Ghee tempered Adai ldli is a remarkable healthy and nutritious snack or breakfast dish. Yummy and melting Idlis made with Adai batter tempered with spices and fresh herbs in ghee gives an exotic flavour and zest to the Idli. Idli is a light and comforting dish and made with protein rich ingredients makes it Nutritional a healthier dish for kids especially.
- In a bowl put in the par boiled rice, idli rawa, urad dal, chana dal, dry red chilies and1 spring curry leaves.
- Add water, wash the ingredients once nicely and drain off the water.
- Put in the asafoetida, salt and add water till all the lentils are soaked properly and rest aside for at least 2-4 hrs.
- Drain the water and grind them in a blender to form a batter.
- For tempering the Adai Idlis, take a pan and add ghee. When the ghee gets hot, add mustard seeds and when they splutter, add cumin seeds, urad dal, asafoetida, green chilies, ginger and 2 springs curry leaves.
- When the urad dal slightly get browned, switch off the flame and pour this tempering into the batter when it gets cooled down and mix well or else keep aside and then pour in each greased idli plate and top with the idli batter.

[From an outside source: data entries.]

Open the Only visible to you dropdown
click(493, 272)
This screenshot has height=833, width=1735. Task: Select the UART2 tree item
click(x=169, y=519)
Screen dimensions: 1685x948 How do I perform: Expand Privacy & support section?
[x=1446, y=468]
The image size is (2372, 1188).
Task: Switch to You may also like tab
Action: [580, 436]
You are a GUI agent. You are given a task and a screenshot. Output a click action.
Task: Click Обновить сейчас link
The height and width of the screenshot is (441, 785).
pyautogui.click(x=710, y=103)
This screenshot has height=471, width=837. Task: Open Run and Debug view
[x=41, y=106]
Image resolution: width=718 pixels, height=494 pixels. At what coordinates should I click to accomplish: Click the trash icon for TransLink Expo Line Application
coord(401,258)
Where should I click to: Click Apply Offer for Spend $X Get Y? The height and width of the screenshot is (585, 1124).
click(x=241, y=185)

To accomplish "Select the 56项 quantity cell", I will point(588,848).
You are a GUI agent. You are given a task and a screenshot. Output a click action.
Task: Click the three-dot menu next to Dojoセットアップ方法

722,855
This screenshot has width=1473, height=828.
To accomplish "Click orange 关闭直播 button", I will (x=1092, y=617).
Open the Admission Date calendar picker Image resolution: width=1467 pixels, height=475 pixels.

- For making the adai idlis, grease the idli plate with little oil. Heat the idli pan or pressure cooker (without the whistle) with 1 cup of water and allow the water to boil.
- Pour ¾ the ladle of adai idli batter to the idli plates and steam for 10 minutes.
- After 10 minutes, switch off the flame and after a few seconds dip a spoon in water and carefully take out the idlis and transfer them to the serving plate.
- Do not take out when the idlis are hot as it will not come out properly. Serve hot with red chutney, coconut chutney, and Sambar.